:: What is needed ::
Repeat exactly the lines of the entries below from the one with "Instruction: Toggle the" through the one with "Click the Search Temp input field", both ends included, and nothing else.
#### Exercise data ####
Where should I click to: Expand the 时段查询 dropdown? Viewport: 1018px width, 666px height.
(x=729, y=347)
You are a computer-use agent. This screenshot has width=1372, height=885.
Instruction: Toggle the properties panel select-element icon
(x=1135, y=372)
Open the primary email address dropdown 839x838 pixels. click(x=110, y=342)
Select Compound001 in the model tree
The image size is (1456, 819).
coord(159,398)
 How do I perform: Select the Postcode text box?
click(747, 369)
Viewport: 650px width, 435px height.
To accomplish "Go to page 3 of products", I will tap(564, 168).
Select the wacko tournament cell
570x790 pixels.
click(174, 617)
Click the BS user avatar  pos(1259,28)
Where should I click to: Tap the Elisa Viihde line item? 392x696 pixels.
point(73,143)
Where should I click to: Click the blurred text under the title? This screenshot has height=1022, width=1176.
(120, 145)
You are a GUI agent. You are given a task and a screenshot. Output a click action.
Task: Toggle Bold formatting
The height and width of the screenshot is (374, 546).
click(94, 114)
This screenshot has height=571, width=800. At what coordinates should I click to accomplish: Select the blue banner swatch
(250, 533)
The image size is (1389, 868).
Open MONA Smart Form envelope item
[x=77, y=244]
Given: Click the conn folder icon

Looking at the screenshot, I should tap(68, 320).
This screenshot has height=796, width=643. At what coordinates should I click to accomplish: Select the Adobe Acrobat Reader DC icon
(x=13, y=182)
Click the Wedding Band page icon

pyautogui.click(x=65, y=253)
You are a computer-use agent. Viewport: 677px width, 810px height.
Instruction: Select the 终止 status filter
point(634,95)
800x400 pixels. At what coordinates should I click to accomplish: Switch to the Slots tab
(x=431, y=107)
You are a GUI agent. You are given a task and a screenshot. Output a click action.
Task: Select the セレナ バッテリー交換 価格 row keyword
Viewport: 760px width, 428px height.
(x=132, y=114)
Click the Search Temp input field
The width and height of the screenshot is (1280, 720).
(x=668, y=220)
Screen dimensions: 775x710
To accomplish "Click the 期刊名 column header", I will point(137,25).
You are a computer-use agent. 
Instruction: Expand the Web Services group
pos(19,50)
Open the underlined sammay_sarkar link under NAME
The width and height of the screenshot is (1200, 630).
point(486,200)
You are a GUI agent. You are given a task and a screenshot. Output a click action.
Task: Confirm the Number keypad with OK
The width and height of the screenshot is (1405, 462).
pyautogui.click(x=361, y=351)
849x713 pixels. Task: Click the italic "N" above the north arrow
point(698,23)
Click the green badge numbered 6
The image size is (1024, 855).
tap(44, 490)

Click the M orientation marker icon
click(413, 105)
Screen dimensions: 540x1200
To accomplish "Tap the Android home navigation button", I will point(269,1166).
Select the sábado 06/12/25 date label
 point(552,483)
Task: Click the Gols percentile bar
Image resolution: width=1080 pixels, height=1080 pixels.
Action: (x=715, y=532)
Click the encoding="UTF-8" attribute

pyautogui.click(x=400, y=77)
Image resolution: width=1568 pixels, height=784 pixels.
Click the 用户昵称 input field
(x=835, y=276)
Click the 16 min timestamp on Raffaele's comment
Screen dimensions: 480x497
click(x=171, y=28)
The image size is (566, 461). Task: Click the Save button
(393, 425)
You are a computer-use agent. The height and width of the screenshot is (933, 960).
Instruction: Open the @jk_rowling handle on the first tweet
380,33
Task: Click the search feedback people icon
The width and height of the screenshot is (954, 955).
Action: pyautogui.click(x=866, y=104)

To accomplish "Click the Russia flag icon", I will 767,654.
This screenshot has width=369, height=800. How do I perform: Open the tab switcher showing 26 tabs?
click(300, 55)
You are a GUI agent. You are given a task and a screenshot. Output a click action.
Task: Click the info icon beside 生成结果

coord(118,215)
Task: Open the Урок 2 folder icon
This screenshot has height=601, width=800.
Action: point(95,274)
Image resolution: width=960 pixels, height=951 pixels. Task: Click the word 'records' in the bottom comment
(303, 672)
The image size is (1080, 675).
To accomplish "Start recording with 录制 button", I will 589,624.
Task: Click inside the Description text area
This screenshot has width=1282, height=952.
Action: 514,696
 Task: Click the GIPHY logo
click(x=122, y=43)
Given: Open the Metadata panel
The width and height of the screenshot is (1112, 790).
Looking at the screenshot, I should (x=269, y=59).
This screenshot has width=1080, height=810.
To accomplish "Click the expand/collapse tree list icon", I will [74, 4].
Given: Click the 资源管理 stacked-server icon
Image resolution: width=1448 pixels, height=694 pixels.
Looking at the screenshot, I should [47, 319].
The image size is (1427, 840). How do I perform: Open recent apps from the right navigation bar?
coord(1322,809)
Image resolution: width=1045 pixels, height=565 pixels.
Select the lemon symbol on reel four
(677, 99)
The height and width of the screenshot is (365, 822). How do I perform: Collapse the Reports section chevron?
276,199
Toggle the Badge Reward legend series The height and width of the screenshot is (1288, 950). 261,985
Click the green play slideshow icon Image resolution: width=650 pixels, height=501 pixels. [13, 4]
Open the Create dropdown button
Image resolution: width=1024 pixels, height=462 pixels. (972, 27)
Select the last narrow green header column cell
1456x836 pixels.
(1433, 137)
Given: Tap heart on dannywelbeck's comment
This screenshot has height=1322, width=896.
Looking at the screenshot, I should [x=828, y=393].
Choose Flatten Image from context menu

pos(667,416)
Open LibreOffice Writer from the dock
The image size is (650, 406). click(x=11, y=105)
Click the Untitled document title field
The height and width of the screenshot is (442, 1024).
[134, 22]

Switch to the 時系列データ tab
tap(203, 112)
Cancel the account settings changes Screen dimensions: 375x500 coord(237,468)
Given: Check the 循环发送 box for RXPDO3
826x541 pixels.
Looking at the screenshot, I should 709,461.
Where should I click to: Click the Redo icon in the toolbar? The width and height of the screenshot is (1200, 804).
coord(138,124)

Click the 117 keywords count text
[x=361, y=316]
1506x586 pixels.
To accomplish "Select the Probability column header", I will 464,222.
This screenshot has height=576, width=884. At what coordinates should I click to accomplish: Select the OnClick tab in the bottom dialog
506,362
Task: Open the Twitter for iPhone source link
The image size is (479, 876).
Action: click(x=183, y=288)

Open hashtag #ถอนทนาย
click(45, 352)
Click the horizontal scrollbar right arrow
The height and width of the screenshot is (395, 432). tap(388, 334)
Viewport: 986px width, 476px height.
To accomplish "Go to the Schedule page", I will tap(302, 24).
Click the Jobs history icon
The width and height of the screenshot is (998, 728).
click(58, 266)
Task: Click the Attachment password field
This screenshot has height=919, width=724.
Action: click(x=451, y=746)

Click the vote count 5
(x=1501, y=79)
####
:: Answer to this task ::
Instruction: Toggle the properties panel select-element icon
(x=1135, y=372)
Open the primary email address dropdown 839x838 pixels. click(x=110, y=342)
Select Compound001 in the model tree
The image size is (1456, 819).
coord(159,398)
 How do I perform: Select the Postcode text box?
click(747, 369)
Viewport: 650px width, 435px height.
To accomplish "Go to page 3 of products", I will tap(564, 168).
Select the wacko tournament cell
570x790 pixels.
click(174, 617)
Click the BS user avatar  pos(1259,28)
Where should I click to: Tap the Elisa Viihde line item? 392x696 pixels.
point(73,143)
Where should I click to: Click the blurred text under the title? This screenshot has height=1022, width=1176.
(120, 145)
You are a GUI agent. You are given a task and a screenshot. Output a click action.
Task: Toggle Bold formatting
The height and width of the screenshot is (374, 546).
click(94, 114)
This screenshot has height=571, width=800. At what coordinates should I click to accomplish: Select the blue banner swatch
(250, 533)
The image size is (1389, 868).
Open MONA Smart Form envelope item
[x=77, y=244]
Given: Click the conn folder icon

Looking at the screenshot, I should tap(68, 320).
This screenshot has height=796, width=643. At what coordinates should I click to accomplish: Select the Adobe Acrobat Reader DC icon
(x=13, y=182)
Click the Wedding Band page icon

pyautogui.click(x=65, y=253)
You are a computer-use agent. Viewport: 677px width, 810px height.
Instruction: Select the 终止 status filter
point(634,95)
800x400 pixels. At what coordinates should I click to accomplish: Switch to the Slots tab
(x=431, y=107)
You are a GUI agent. You are given a task and a screenshot. Output a click action.
Task: Select the セレナ バッテリー交換 価格 row keyword
Viewport: 760px width, 428px height.
(x=132, y=114)
Click the Search Temp input field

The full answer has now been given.